A few weeks ago, a headline popped up on the BBC that caught the eye of security researchers: “Swann home security camera sends video to wrong user”.
It was clear what happened: the camera uploaded a bunch of data on purpose, and then it sent it to the entirely wrong person. As in, Louisa Lewis started to get “motion detected” alerts on her phone that showed somebody else’s kitchen, in somebody else’s house, with somebody she didn’t know, washing their dishes.
But it wasn’t clear why it happened, beyond the camera manufacturer’s explanation that it was human error, caused by two cameras being manufactured with the same cryptographic key to secure communications with their owners, and the duplicate camera owner having ignored the warning prompt that the “Camera is already paired to an account.”

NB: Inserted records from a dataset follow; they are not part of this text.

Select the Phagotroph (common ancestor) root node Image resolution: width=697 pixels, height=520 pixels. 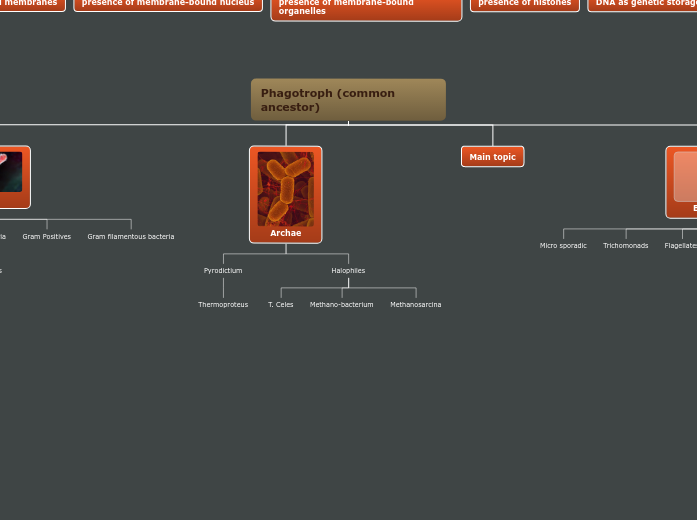point(348,100)
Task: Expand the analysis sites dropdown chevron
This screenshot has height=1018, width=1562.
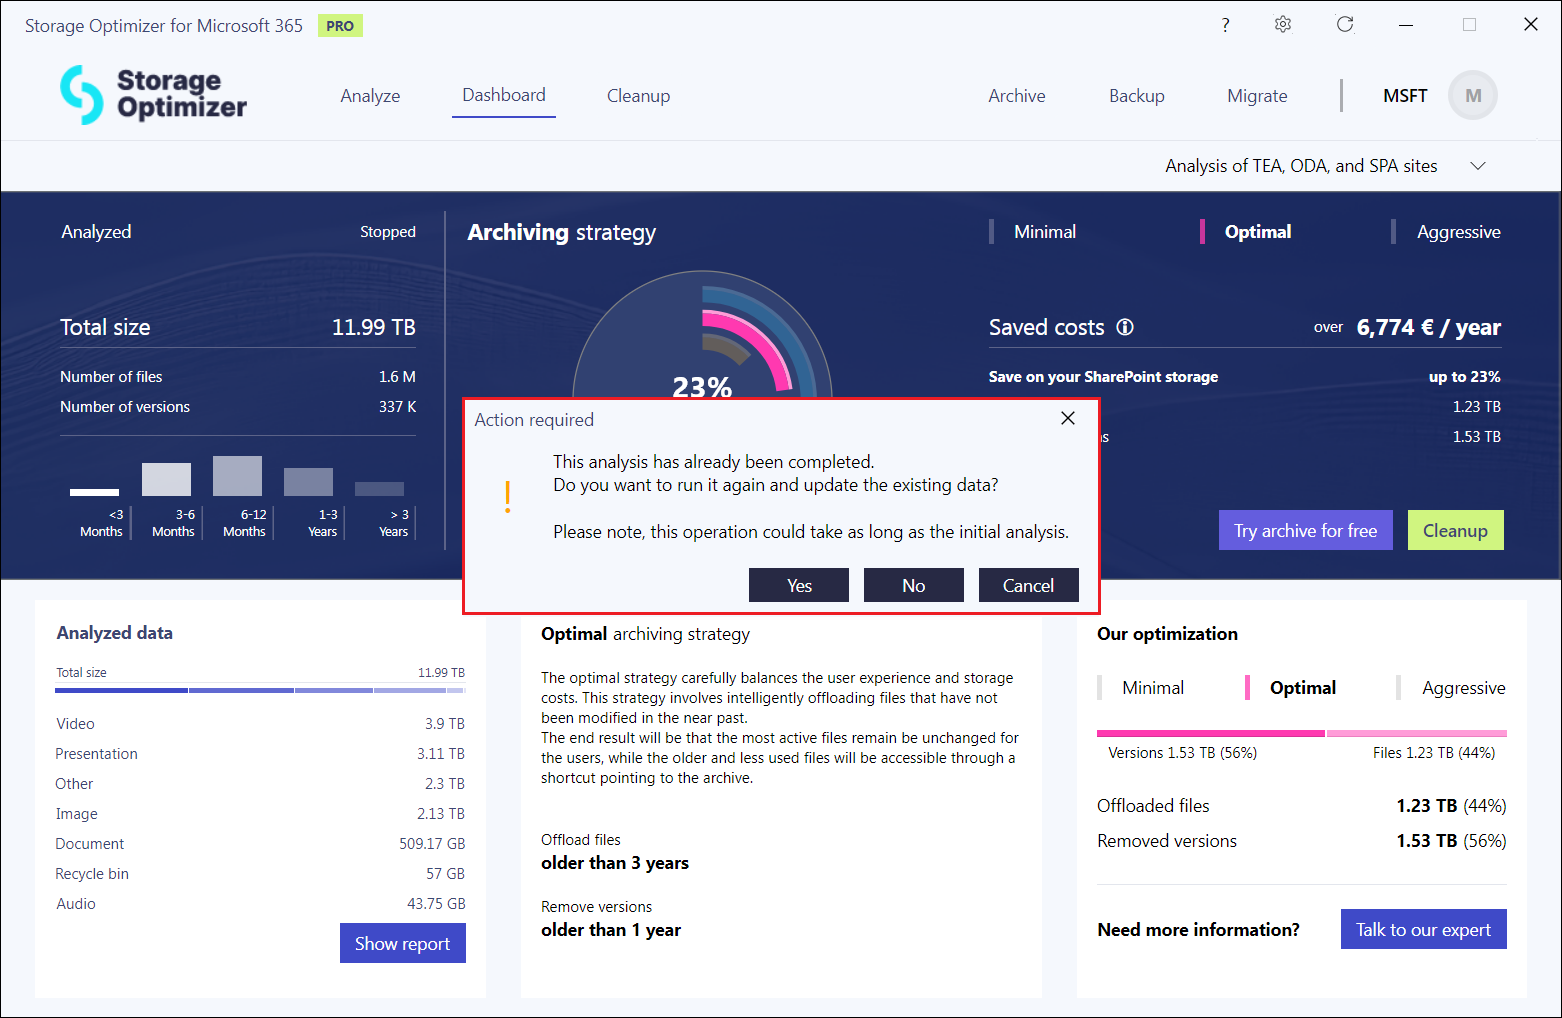Action: pyautogui.click(x=1478, y=166)
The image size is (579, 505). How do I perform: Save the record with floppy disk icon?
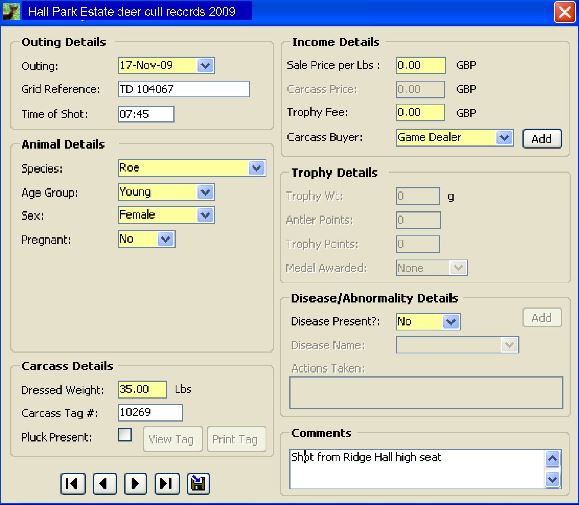click(198, 484)
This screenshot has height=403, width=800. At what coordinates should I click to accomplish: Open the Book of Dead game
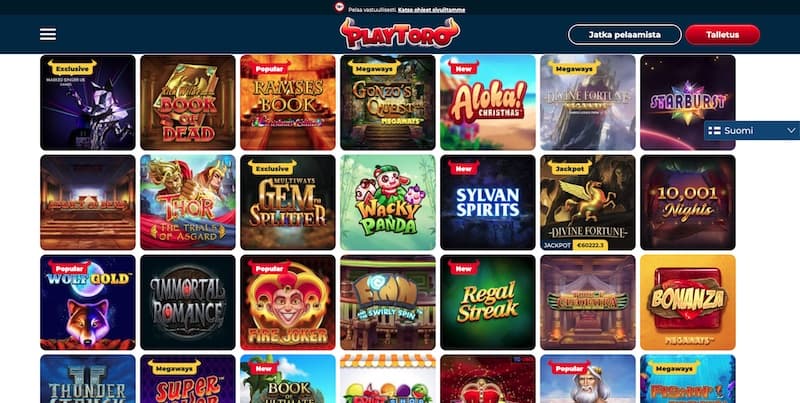[x=188, y=103]
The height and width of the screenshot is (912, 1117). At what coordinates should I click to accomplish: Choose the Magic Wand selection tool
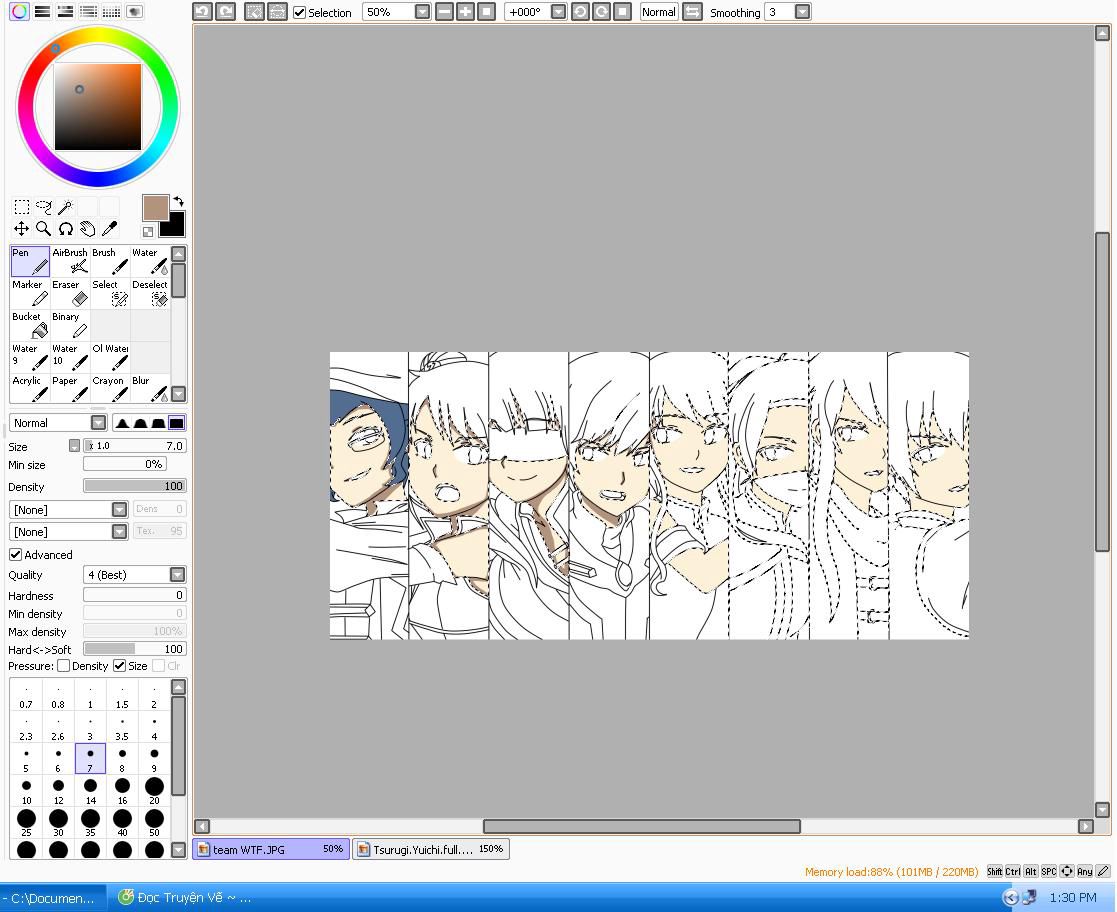[x=66, y=207]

…Nor was it clear that it wouldn’t happen again. Which it did. Nor was any evidence given to support Swann’s promise that “this was a one-off incident.” Which, it’s now clear, it was not.
We know this because a team of Europe-based security researchers came together to pick apart the security on these internet-connected cameras, to get a better sense of the “why”: Ken Munro, Andrew Tierney, Vangelis Stykas, Alan Woodward and Scott Helme.

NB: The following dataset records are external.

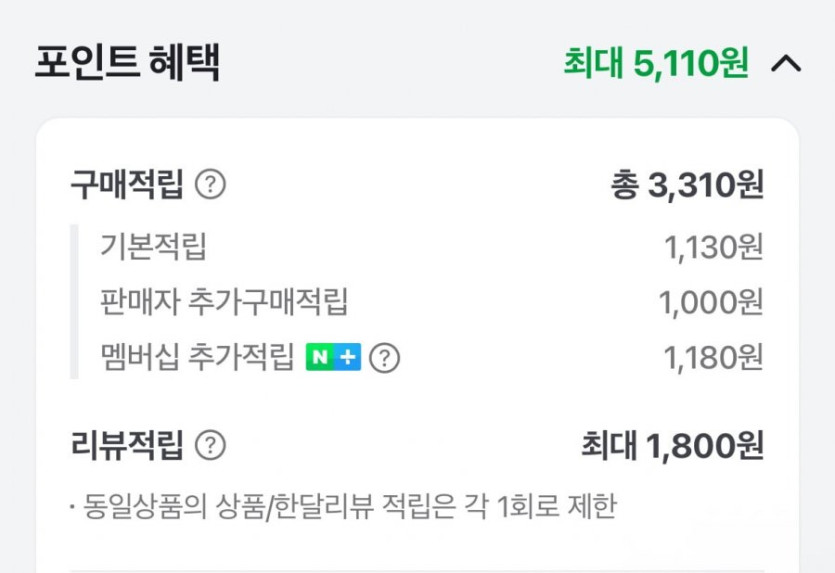Collapse the 포인트 혜택 section with the chevron

(x=786, y=64)
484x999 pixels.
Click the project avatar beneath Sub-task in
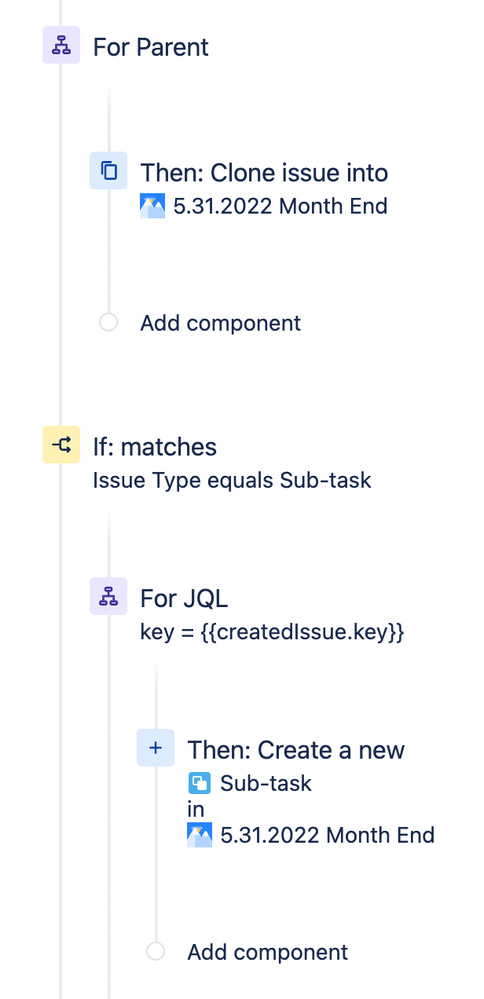199,835
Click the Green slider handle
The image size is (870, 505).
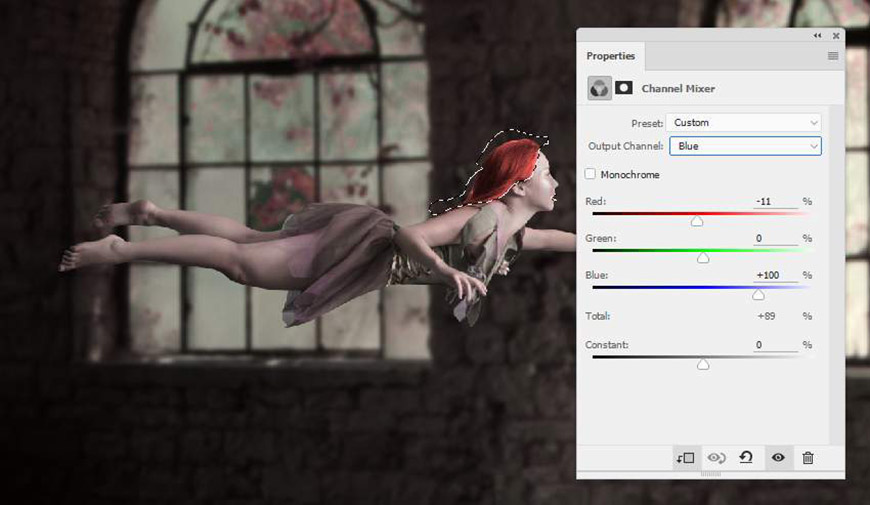pos(703,258)
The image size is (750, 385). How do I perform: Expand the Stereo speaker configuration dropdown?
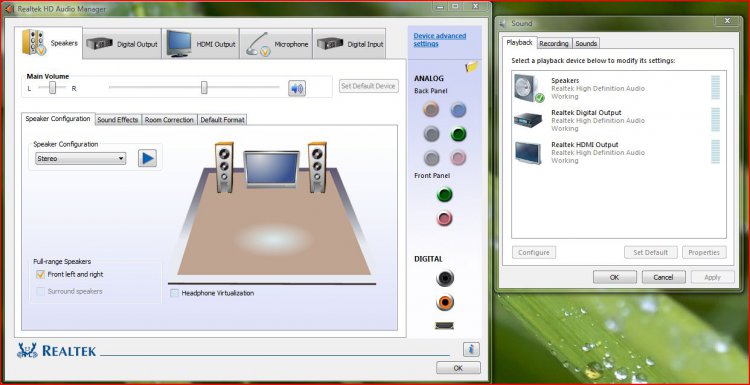pyautogui.click(x=81, y=158)
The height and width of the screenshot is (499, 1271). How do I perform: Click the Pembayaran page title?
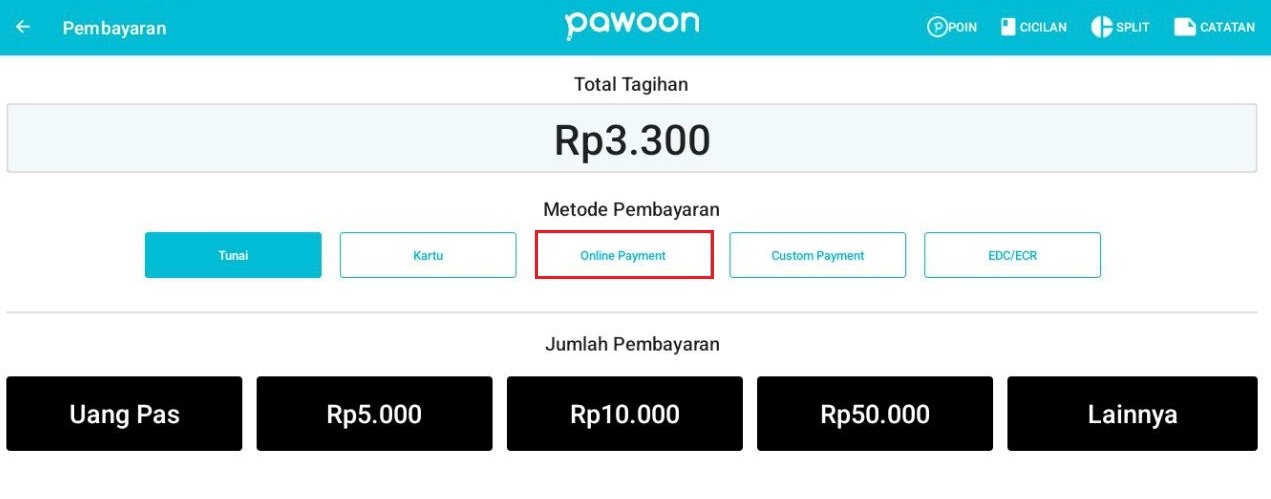[114, 28]
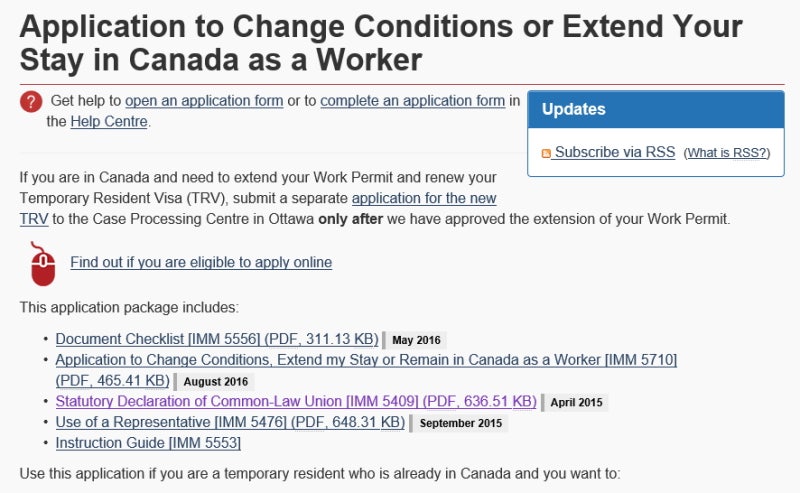This screenshot has height=493, width=800.
Task: Open Statutory Declaration of Common-Law Union IMM 5409
Action: click(x=296, y=402)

They published their findings on Thursday. Munro’s TL;DR version of what they found:
We successfully switched video feeds from one camera to another through the cloud service, proving arbitrary access to anyone’s camera.

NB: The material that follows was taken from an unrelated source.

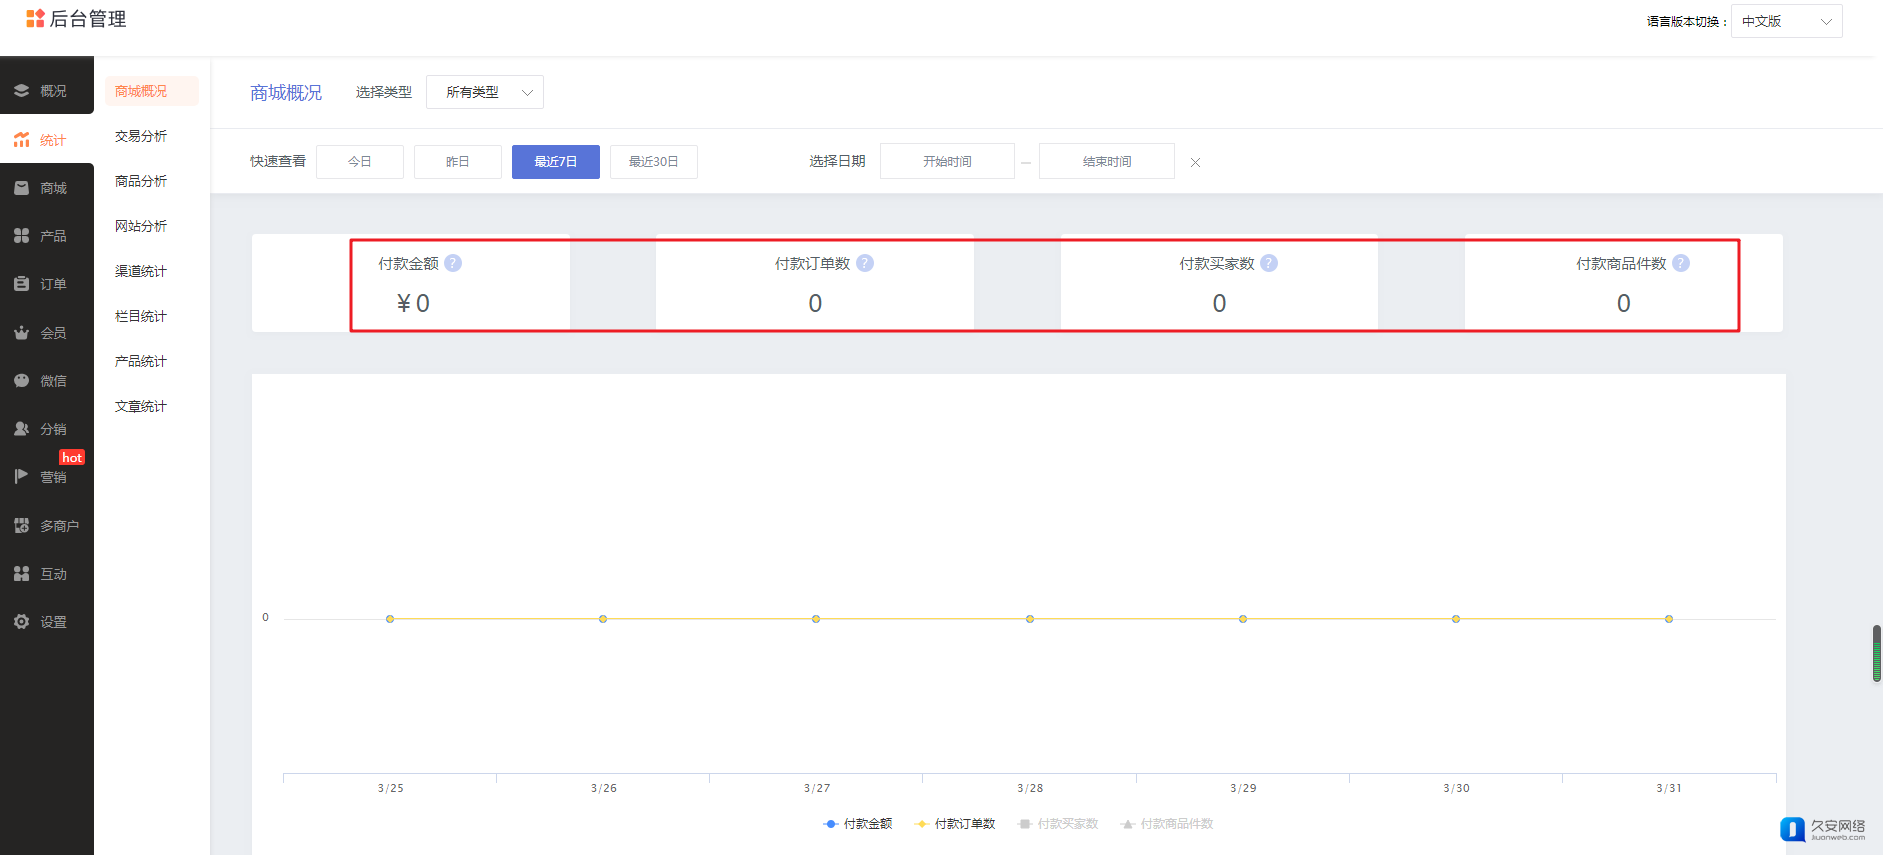Open the 中文版 language dropdown
The image size is (1883, 855).
click(1786, 21)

“Anyone’s” camera? So much for Swann’s “one-off” claim. As Holme describes in his writeup, there’s no way that Swann could have known, as the company claimed, that “no further data was breached or accessed.”
How could they? If this was human error on the production line (which I think is nonsense) and they didn’t detect this one until someone told them, how do they know it hasn’t happened again?
Tierney said in his write-up that it was a “simple trick” to convince the Swann app that it was talking to some other camera and to begin streaming from another user’s device.
As first reported by the BBC, the new vulnerability has to do with the messages sent from the server – that would be OzVision servers – to the Safe by Swann app, which is the smartphone app used to view cameras’ motion-triggered recordings.
Those messages included a reference to a unique serial number given to each camera in the factory. Using commonly used, free security tools – they used Charles, Tierney said, though Burp or MITMproxy will do the trick – the researchers easily intercepted the messages. Then, they tweaked the serial numbers. In order to stay on the right side of privacy and avoid unethically/illegally turning into snoopers, the researchers only spied on webcams that they’d bought themselves.
But Vangelis checked the API and found that the serial number could be enumerated. The researchers didn’t have to guess at whether any given enumerated number would get them to a valid Swann camera: when they tried to add an existing serial number, the “device already paired” error popped up, signifying that they’d hit on an existing serial number.
Once they switched to another camera, they found that they could view its stream, with no username/password authentication needed, given that the cameras failed to check whether the person viewing the stream was an authorized user.
Tierney said that the researchers found it would be possible to enumerate every Swann camera serial number in three days.
Swann and OzVision – the provider of Swann’s cloud technology – said the issue is now fixed. According to the BBC, Swann said that the vulnerability only occurred in one model: the SWWHD-Intcam, also known as the Swann Smart Security Camera. You can pick one of them up for about USD $100 on Amazon, though the BBC says they’ve also been sold by Maplin, Currys, Debenhams, and Walmart.
So that’s the situation with camera maker Swann. OzVision, however, is another matter. Tierney says the researchers believe that the cloud service maker has known about the issue for some nine months: they came across a report about it from Depth Security back in October. When the issue was brought to its attention, OzVision deflected questions back to Swann. OzVision only fixed the vulnerability when Swann pressured it to, Tierney said.
The concern now is that OzVision provides cloud service to at least one other major camera brand; in fact, it claims to provide cloud service to 3 million smart cameras.
OzVision told the BBC that the vulnerability was fixed when the stream-swapping problem first came to light in June. Now, it’s working on making sure the problem has truly been fixed. The BBC quoted OzVision sales executive Uri Kerstein:
A security concern which was raised a few weeks ago was immediately addressed and resolved by the company and its partners. OzVision is conducting a thorough examination of the system to ensure that any remaining or potential security concerns are resolved within days.
That doesn’t particularly assure Munro, who noted that there’s always risk when you’re talking about an Internet of Things (IoT) security camera:
I’d make sure you don’t put them in very personal places like your bedroom. Just bear in mind someone might be looking in.
Tell us about it! Looking in is just the start of it. From there, you get to hackers blackmailing women into stripping in front of their webcams, CCTV feeds of kids at school being streamed live online, and oh, so many baby monitors being used to spy on kids (or to broadcast obscenities at babies, as the case may be).
Unfortunately, the Swann/OzVision situation is just one more case of the IoT chickens come home to roost. Put a “security” camera into the cloud, and you run the risk that you’ll be overrun by chickens.